====== The data ======
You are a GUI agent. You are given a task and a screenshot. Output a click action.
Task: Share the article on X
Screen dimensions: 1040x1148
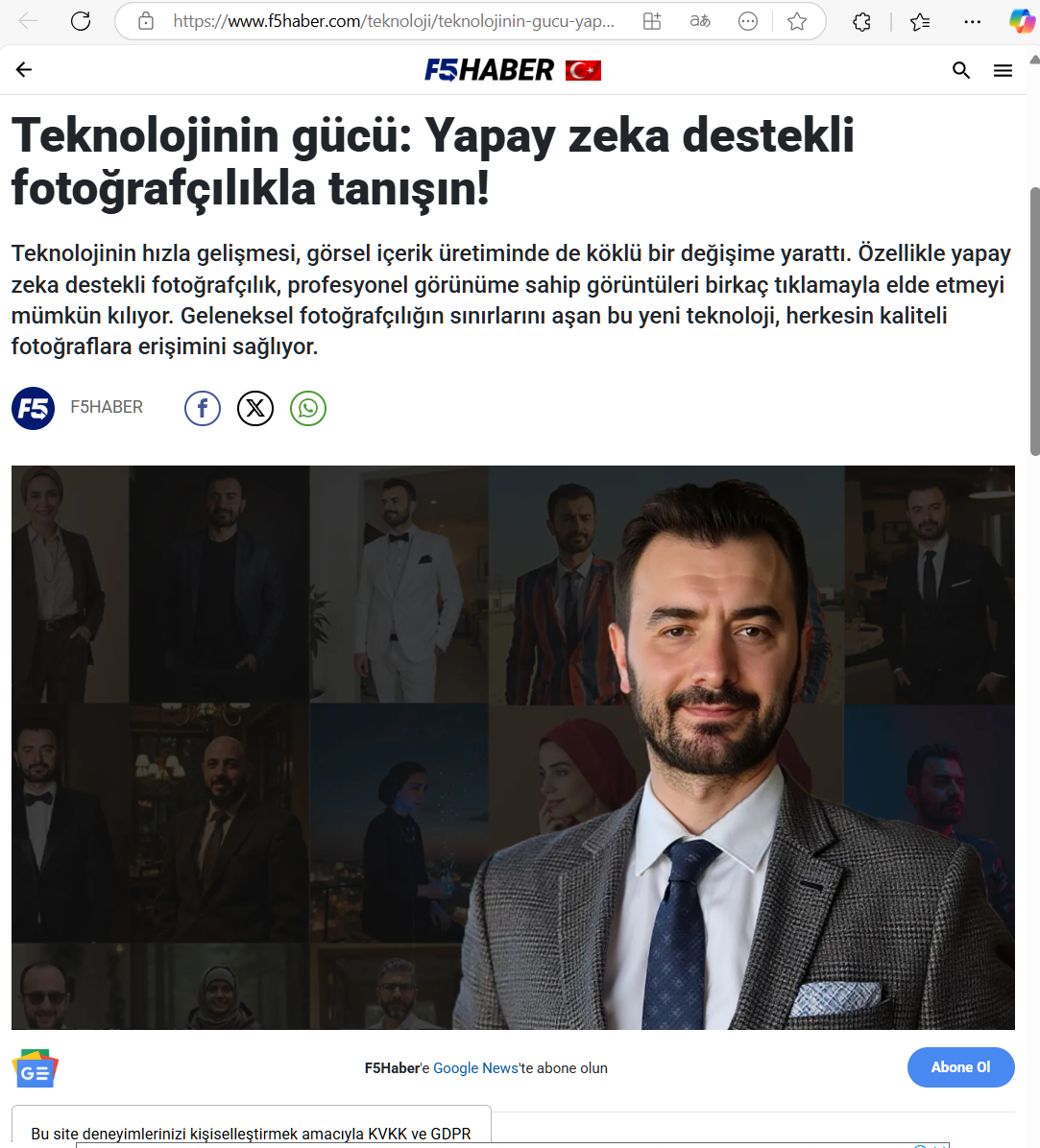(254, 408)
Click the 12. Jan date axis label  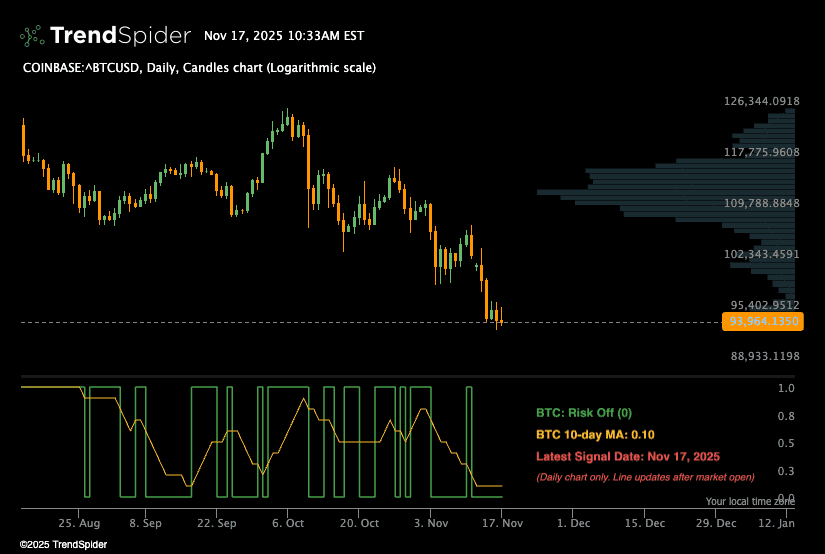click(x=776, y=523)
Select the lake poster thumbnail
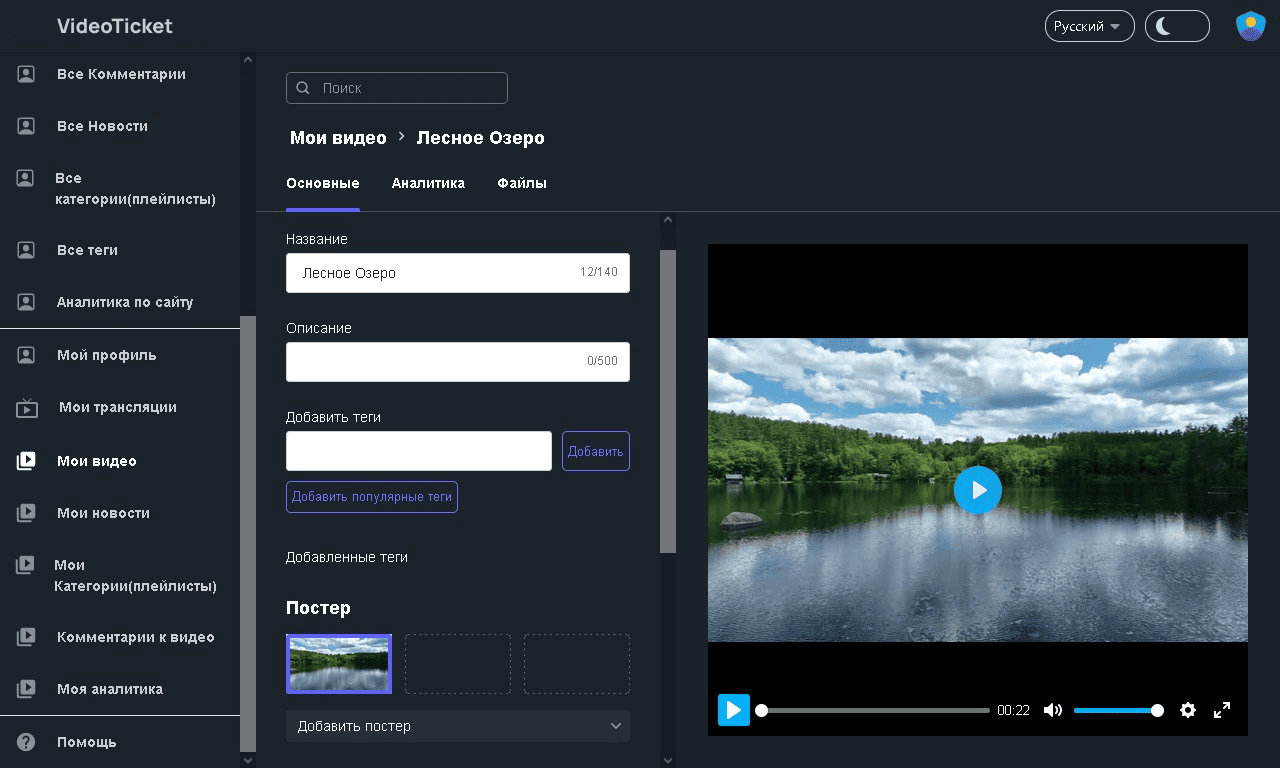Image resolution: width=1280 pixels, height=768 pixels. pos(339,664)
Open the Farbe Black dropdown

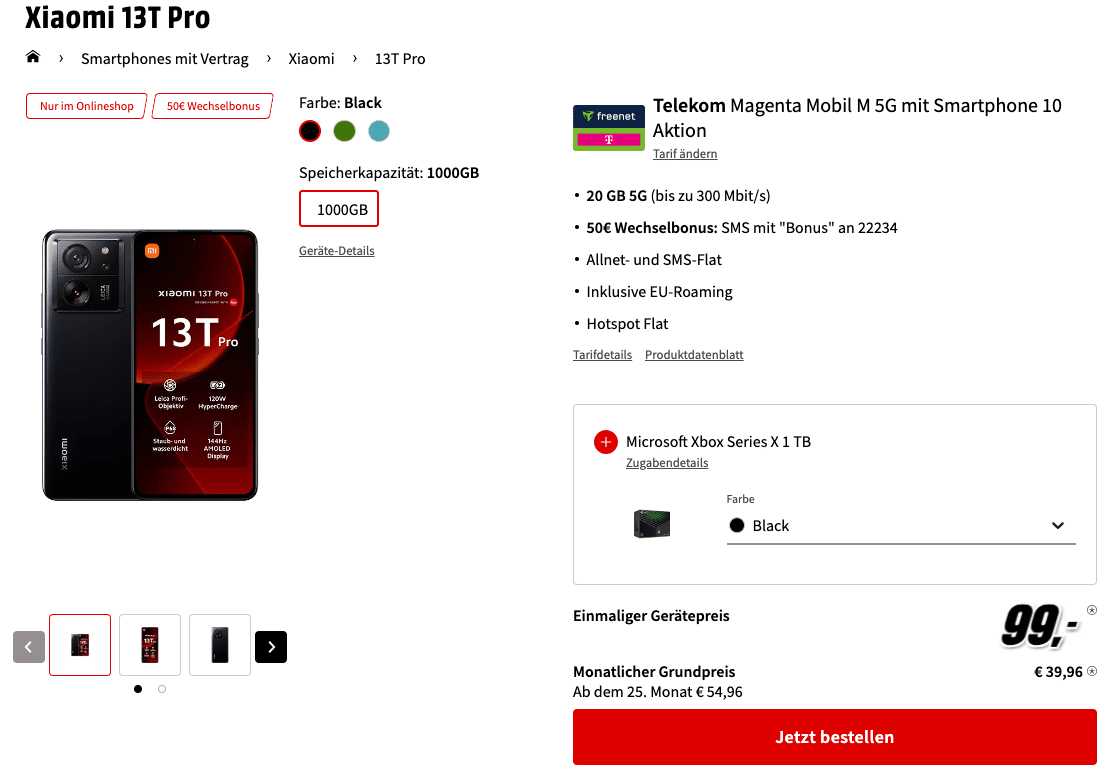click(x=901, y=526)

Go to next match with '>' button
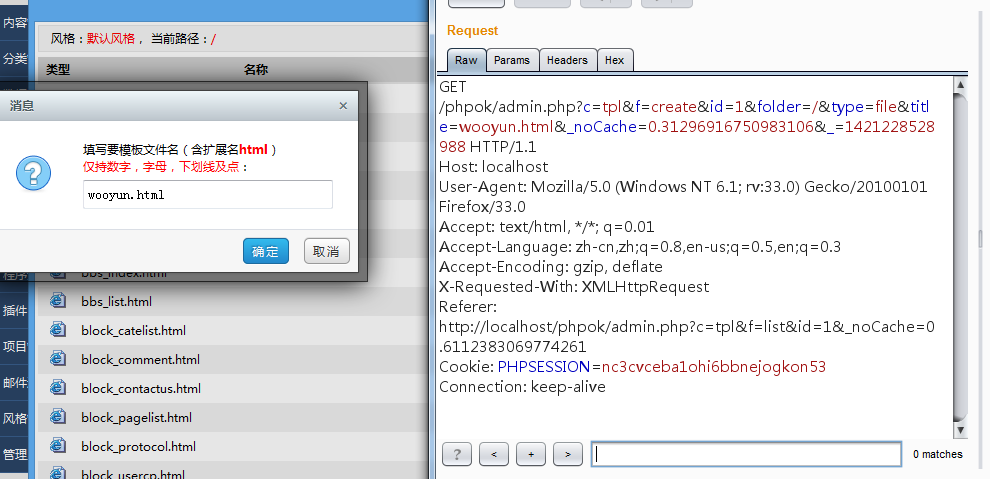tap(567, 454)
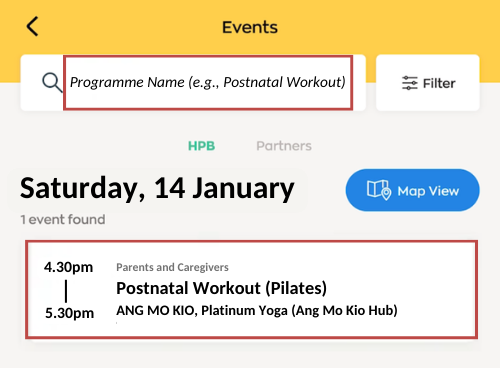Switch to the HPB tab

point(201,146)
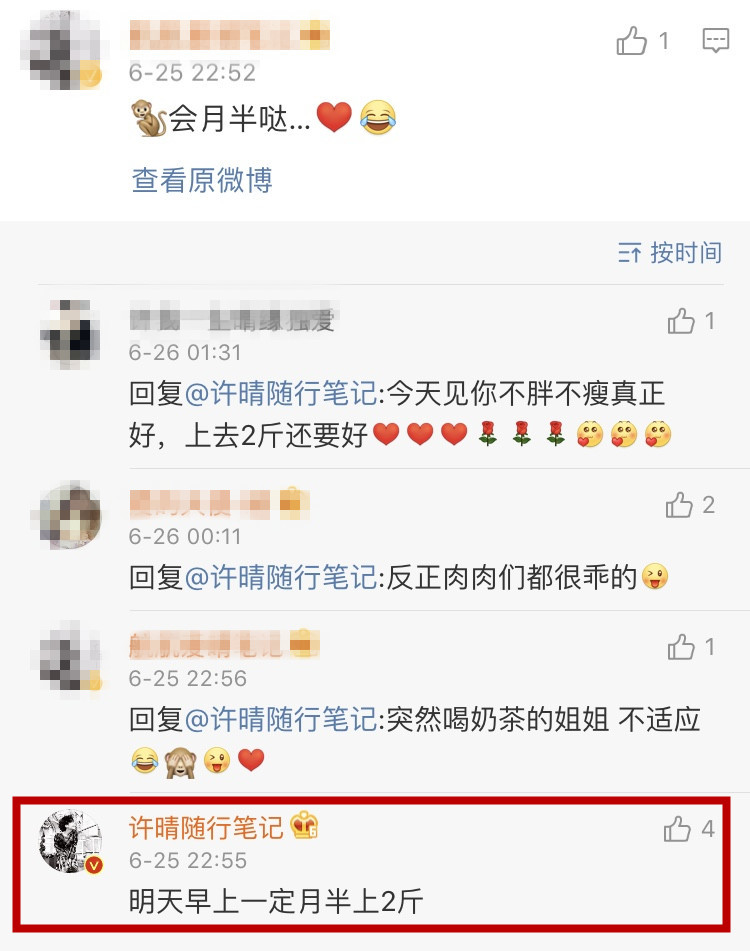The height and width of the screenshot is (951, 750).
Task: Open avatar of 6-26 00:11 commenter
Action: click(x=70, y=516)
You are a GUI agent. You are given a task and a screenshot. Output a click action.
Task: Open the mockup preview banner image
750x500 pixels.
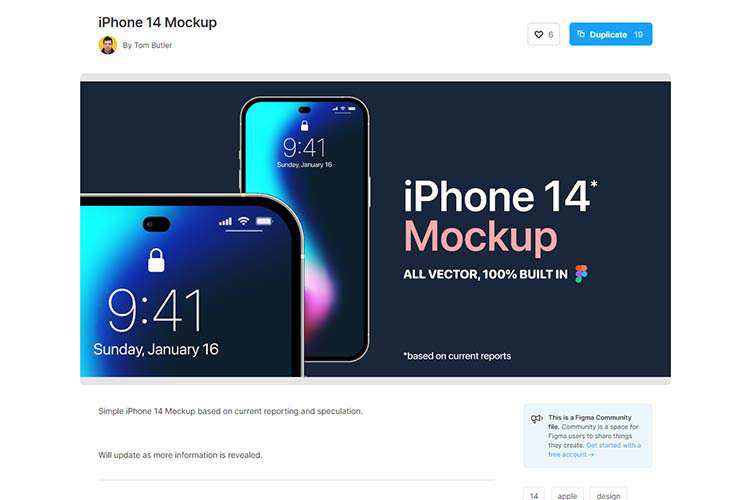pos(375,229)
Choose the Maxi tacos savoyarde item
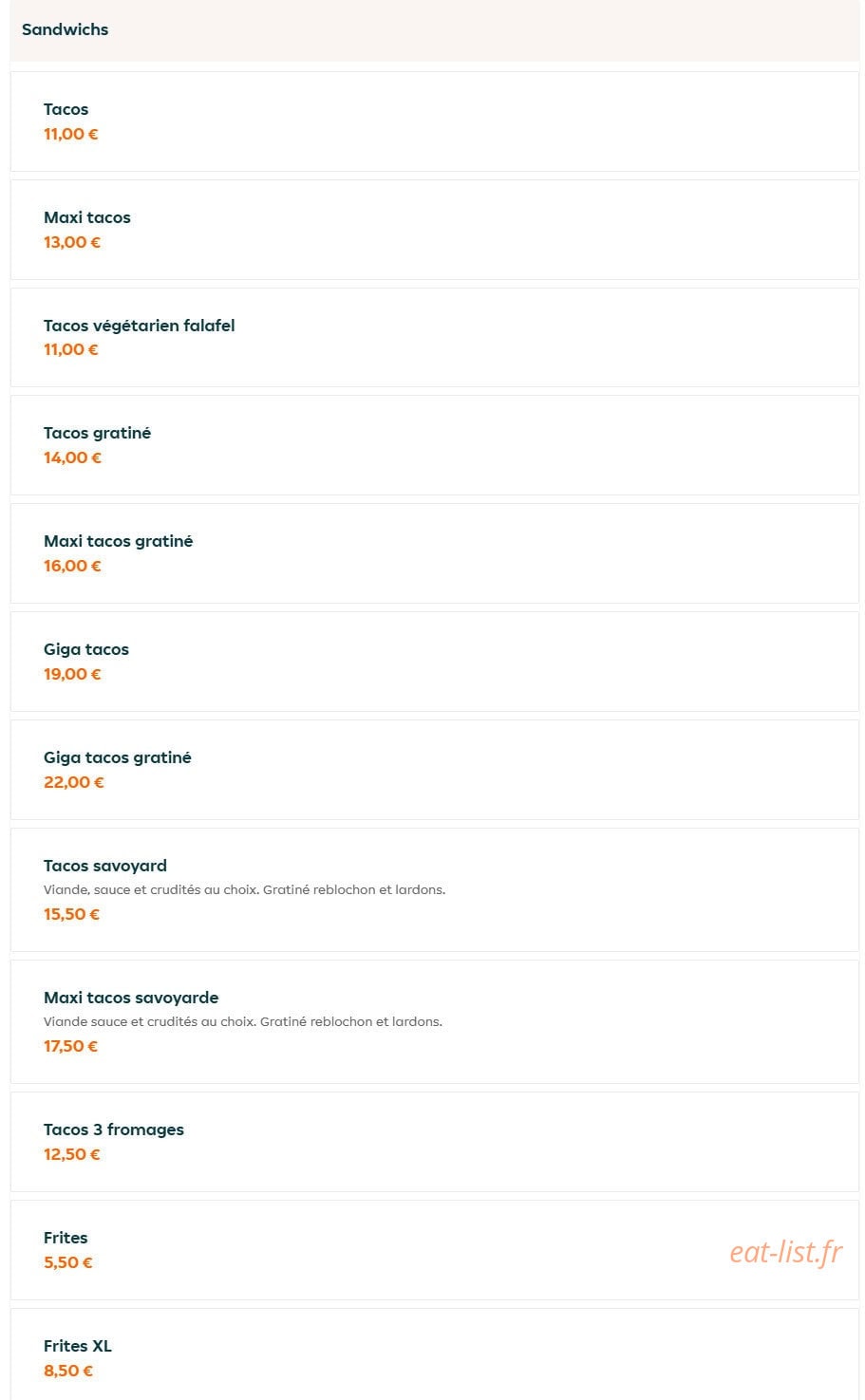 [x=434, y=1022]
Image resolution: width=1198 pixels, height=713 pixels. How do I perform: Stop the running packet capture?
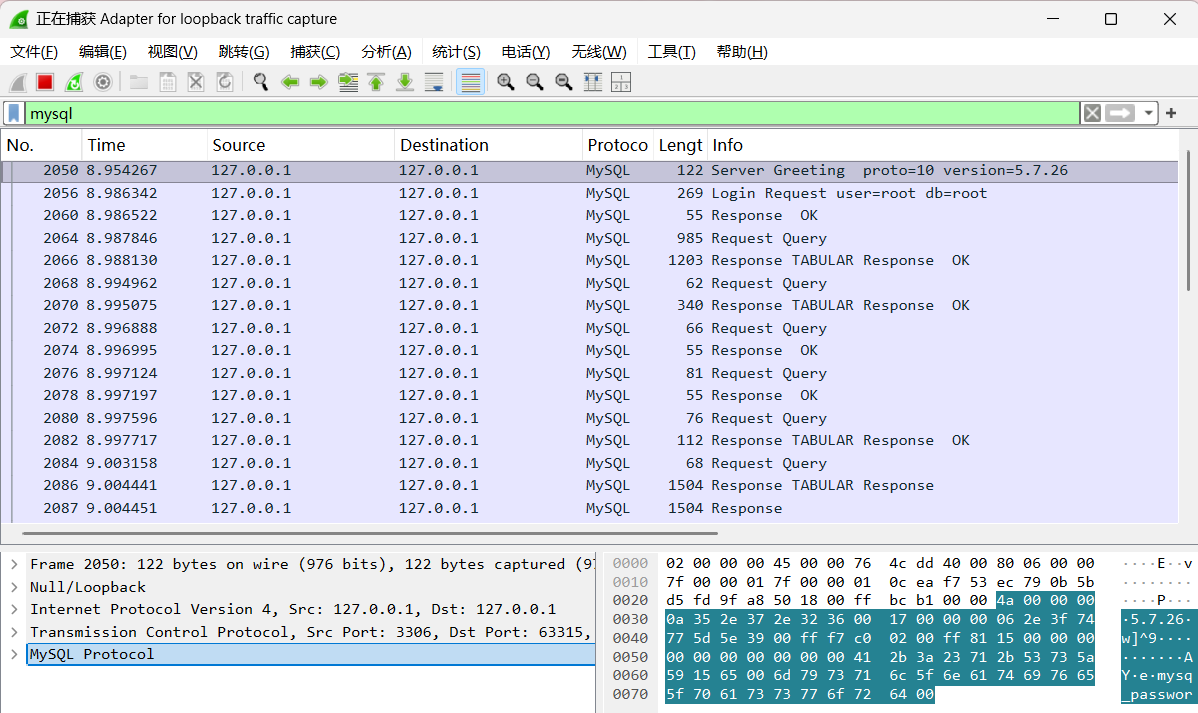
======
▸ **Problem to solve**
The lines to be quoted run from the line containing "Go to next match with '>' button" through the end of the entries above, both included; quote them exactly and leave out any pictures.

▸ **Result below**
Go to next match with '>' button
tap(567, 454)
Switch to the HPB tab

point(201,146)
The height and width of the screenshot is (951, 750).
Task: Open avatar of 6-26 00:11 commenter
Action: click(x=70, y=516)
You are a GUI agent. You are given a task and a screenshot. Output a click action.
Task: Open the mockup preview banner image
750x500 pixels.
pos(375,229)
Choose the Maxi tacos savoyarde item
 [x=434, y=1022]
Image resolution: width=1198 pixels, height=713 pixels. How do I perform: Stop the running packet capture?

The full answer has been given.